Telepool, Rechtehändler mit vielen öffentlich-rechtlichen Produktionen im Portfolio, meldet diverse „finale Deals“ aus Cannes. Trotz der schwierigen Marktlage sei es gelungen, die internationalen Einkäufer für das Programmportfolio aus hochwertigen Event Movies, Spielfilmen, spannenden Serien und Dokumentationen zu begeistern, betont Irina Ignatiew, Executive Vice President International der Telepool GmbH. Unter anderem wurde die ARD-Vorabendserie „Türkisch für Anfänger“ an TVC Catalunia nach Spanien und Duna TV in Ungarn verkauft.

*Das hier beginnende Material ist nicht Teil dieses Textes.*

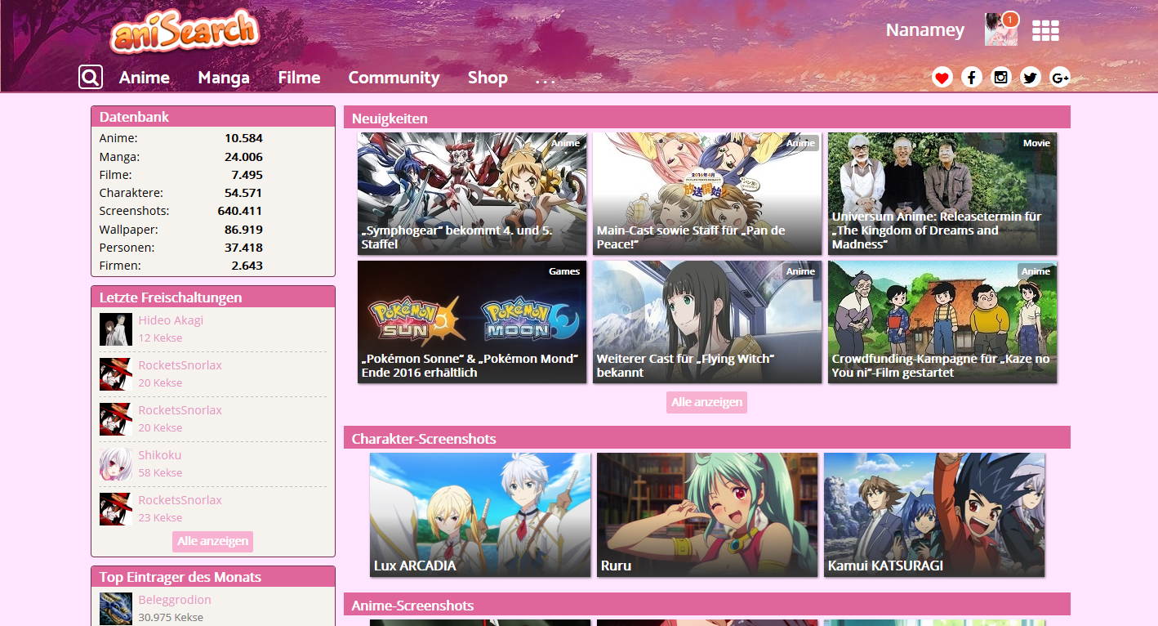Open the Google Plus icon

point(1060,78)
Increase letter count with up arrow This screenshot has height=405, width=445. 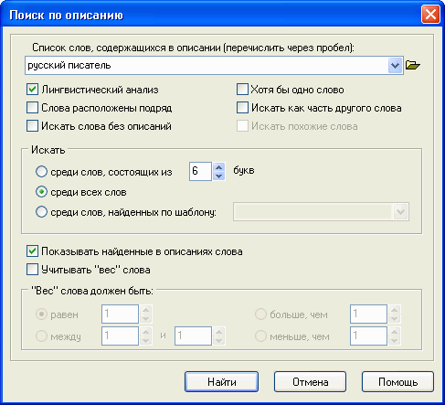218,167
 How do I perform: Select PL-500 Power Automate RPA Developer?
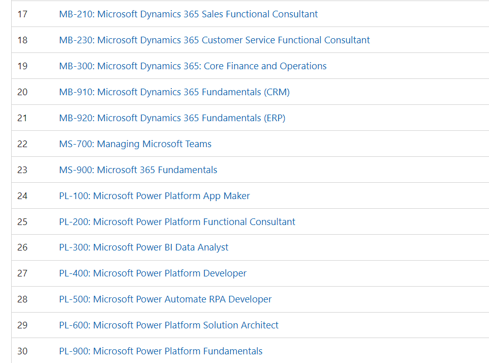[x=165, y=299]
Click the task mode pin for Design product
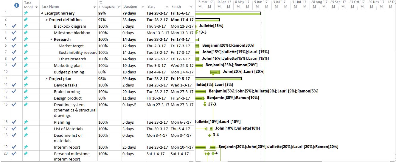Viewport: 396px width, 162px height. coord(26,98)
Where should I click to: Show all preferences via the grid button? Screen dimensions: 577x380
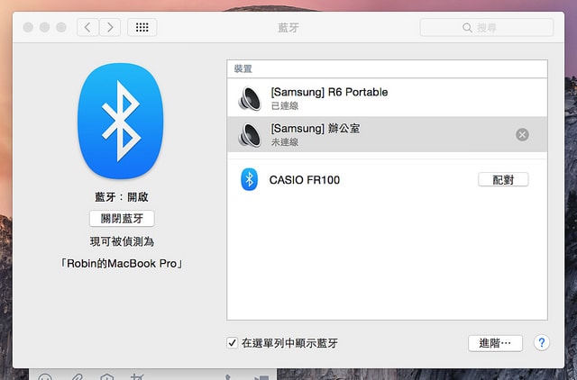(x=142, y=27)
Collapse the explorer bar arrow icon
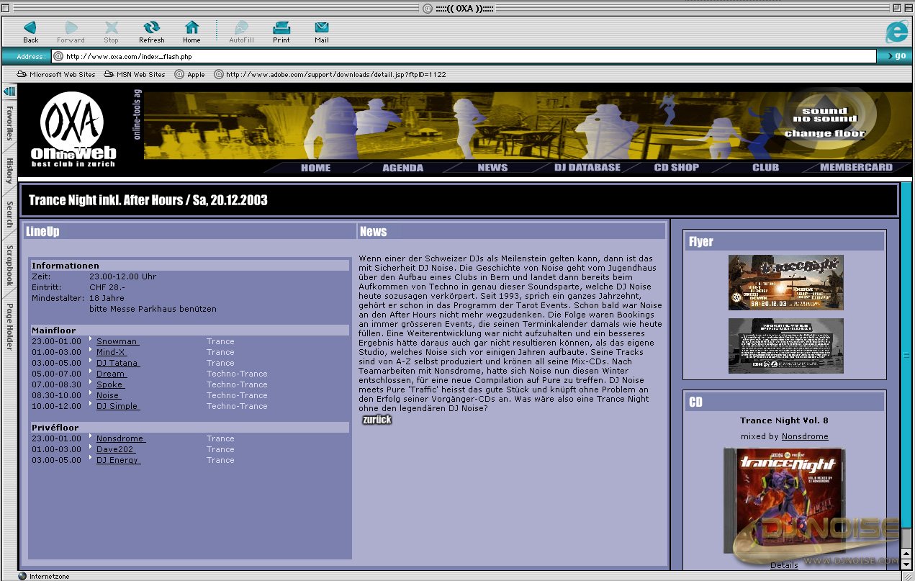This screenshot has height=581, width=915. [9, 91]
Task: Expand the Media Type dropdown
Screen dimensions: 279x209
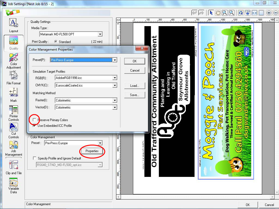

Als „Topseller“ bezeichnet Telepool die Dokureihe „Schätze der Welt – Erbe der Menschheit“; aktuell kauft De Agostini für Russland ein, in mehr als 80 Territorien läuft die Reihe schon.

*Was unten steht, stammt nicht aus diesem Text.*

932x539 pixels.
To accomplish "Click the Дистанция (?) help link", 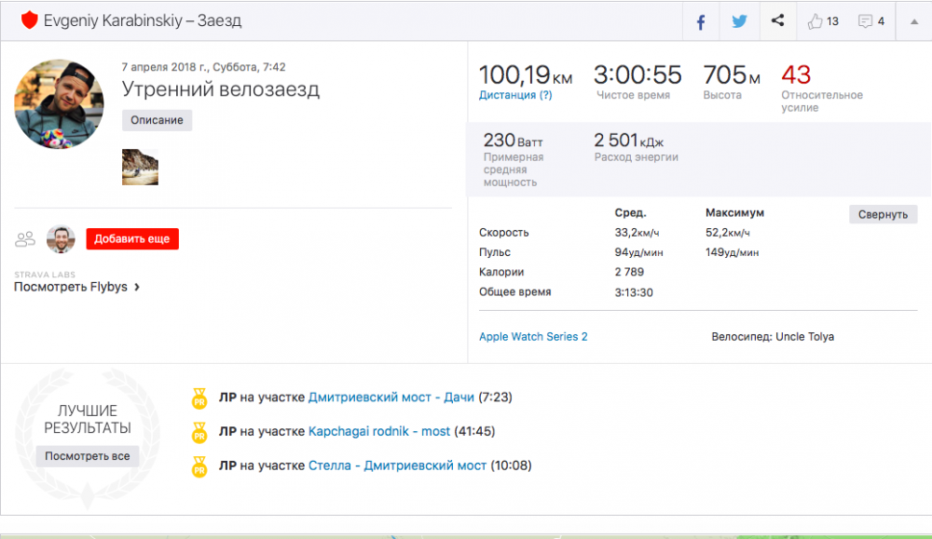I will tap(515, 95).
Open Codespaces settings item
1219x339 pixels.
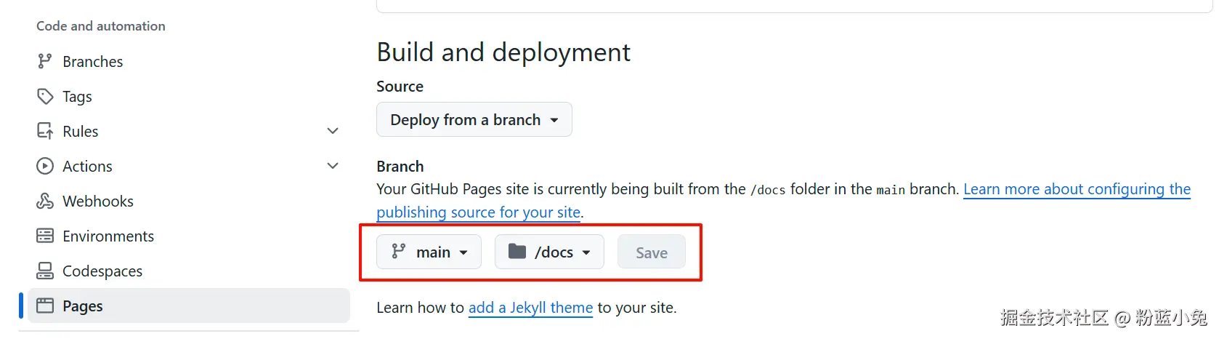pyautogui.click(x=102, y=271)
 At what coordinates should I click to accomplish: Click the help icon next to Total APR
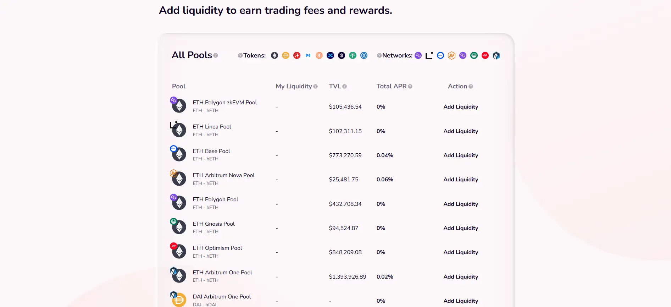point(410,87)
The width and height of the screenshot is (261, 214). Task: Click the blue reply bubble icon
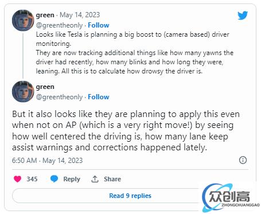click(54, 179)
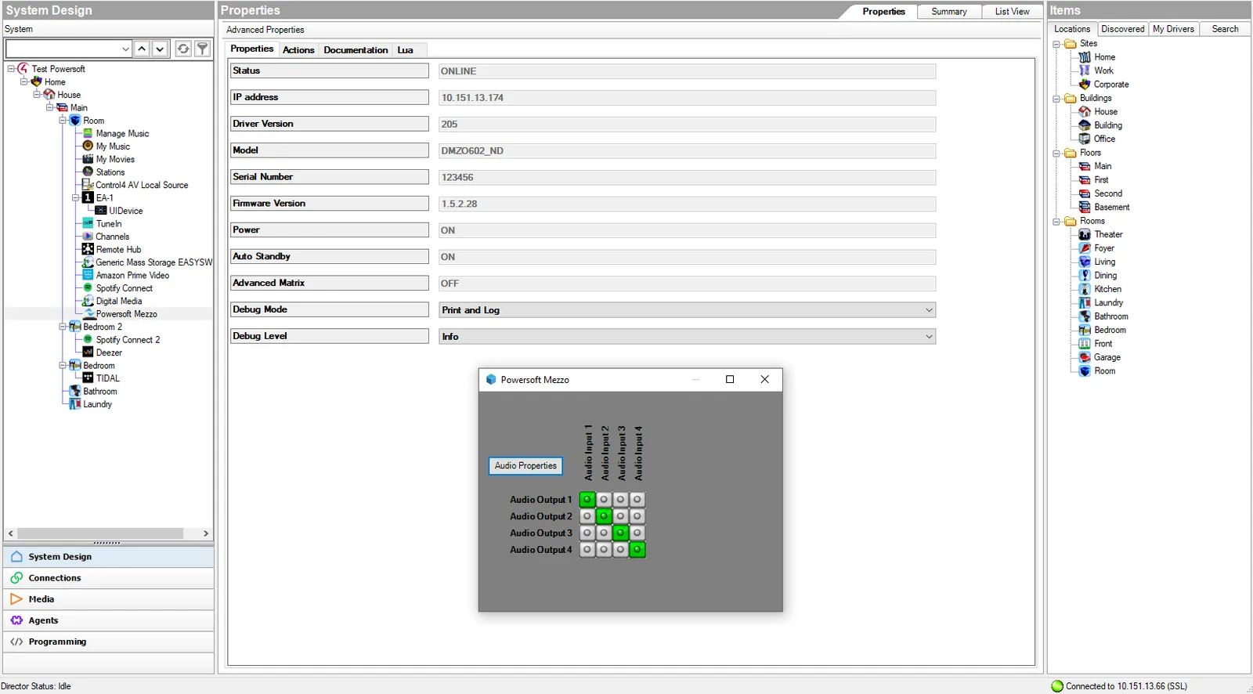Viewport: 1253px width, 694px height.
Task: Click the Garage room icon in Items
Action: coord(1085,357)
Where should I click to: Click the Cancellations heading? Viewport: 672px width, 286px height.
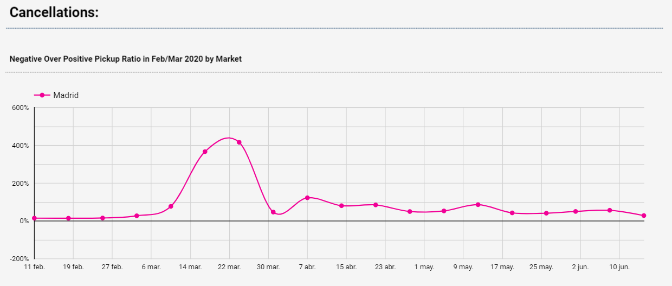pos(54,12)
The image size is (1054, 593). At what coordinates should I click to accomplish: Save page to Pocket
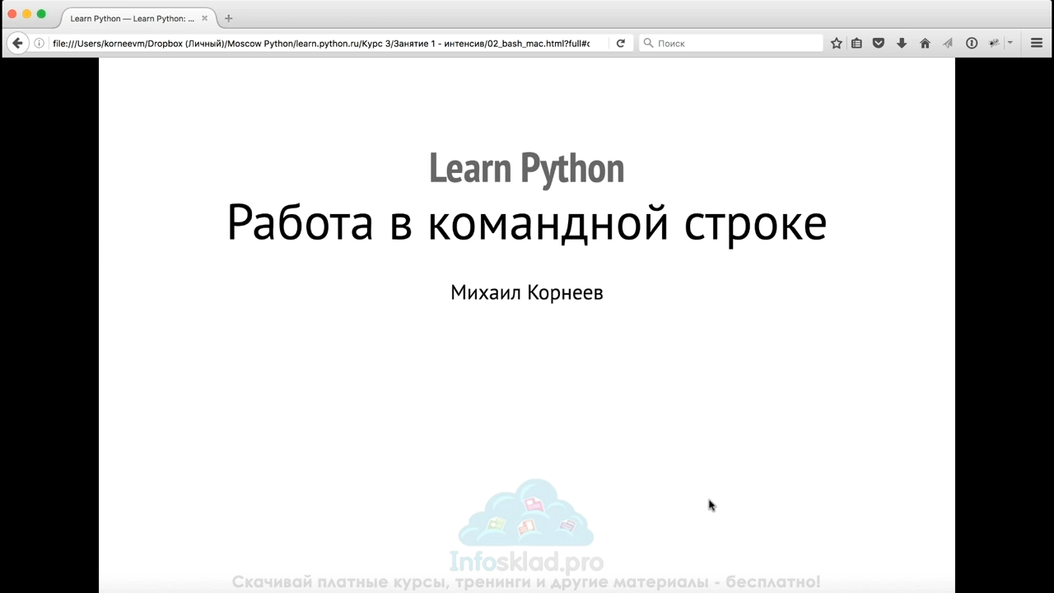[879, 43]
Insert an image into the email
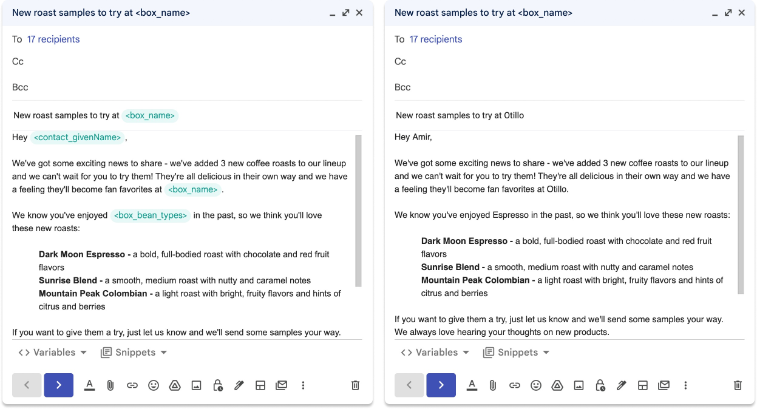Viewport: 757px width, 409px height. pos(196,385)
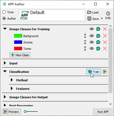Screen dimensions: 114x116
Task: Click the Load folder icon
Action: tap(89, 12)
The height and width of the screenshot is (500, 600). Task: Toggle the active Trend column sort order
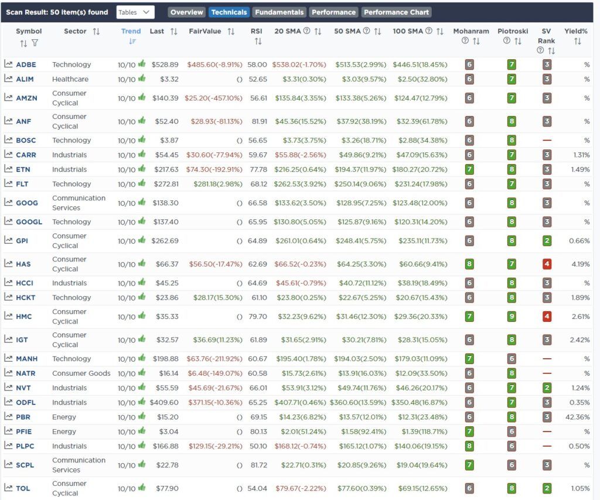pos(132,41)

SevenOne International, Rechtehändler der ProSiebenSat.1-Familie, kann einmal mehr mit „Schlag den Raab“ punkten. Jetzt hat der ungarische Schwestersender TV2 zugeschlagen, der auch zur europäischen TV-Familie gehört. Die Show hat SevenOne-International-Chef Jens Richter bereits in 14 Länder verkauft, darunter Spanien, China und die Niederlande. Richter hat mittlerweile auch viele Formate aus dem Europa-Verbund der ProSiebenSat.1 Group im Portfolio – und kommt damit zum Zuge: ORF1 hat die niederländische Erfolgsdramedy „S1ngle“ eingekauft. Sie läuft ab dem 2. Quartal 2010 im öffentlich-rechtlichen österreichischen TV.

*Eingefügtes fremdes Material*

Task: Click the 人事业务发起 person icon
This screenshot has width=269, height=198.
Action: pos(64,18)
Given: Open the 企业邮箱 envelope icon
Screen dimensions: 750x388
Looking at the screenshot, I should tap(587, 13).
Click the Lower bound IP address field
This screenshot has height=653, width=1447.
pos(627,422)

Freilich gehen die Deutschen zum Einkaufen nach Cannes – und eben auch ProSiebenSat.1, das erneut in der beliebten US-Fiction-Ecke fündig wurde. Am Montag wurde der Riesen-Deal mit Twentieth Century Fox bekannt. Der langfristige Lizenzvertrag sichert der TV-Familie Filme wie „Die Chroniken von Narnia“ und diverse Serien. Am Dienstag steht fest, dass sich ProSieben als einer von 100 Sendern weltweit die Disney-Top-Serie „Flash Forward“ gesichert hat. Das Sci-Fi-Mystery-Drama läuft in den USA mit großem Erfolg auf dem Disney-Sender ABC. Dass die großen Konzerne in diesem Jahr ihre Topseller erst pünktlich zur Mipcom bekannt gegeben haben, begründet Ben Pyne, Chef der Disney-ABC Worldwide Television Global Distribution. Zunehmende Piraterie bzw. der Formatklau führten dazu, dass die großen Produktionshäuser und Sender ihre einzigartigen Formate möglichst lange unter der Decke hielten – auch dies ein weltweiter Trend.
Noch ein globaler Trend ist der Hang zur Konsolidierung auf dem Produktionsmarkt. Das stark expansive Netzwerk Zodiak, das vor einem Jahr startete und in den vergangenen Monaten vor allem im skandinavischen Raum Beteiligungen sammelte, kann in Cannes gleich zwei neue Deals verkünden. Zum einen sichert sich Zodiak die Mehrheit an Dangerous, Doku- und Drama-Spezialist aus Großbritannien. Außerdem hat das Netzwerk mit dem Ziel, weltweit führend bei Inhalten und Vertrieb zu werden, zusammen mit der Ricky Martin Entertainment Group ein Joint-venture ins Leben gerufen. RM 5to Elemento sitzt in Miami und soll den lateinamerikanischen und spanischen Markt mit neuen Unterhaltungsformaten aufrollen.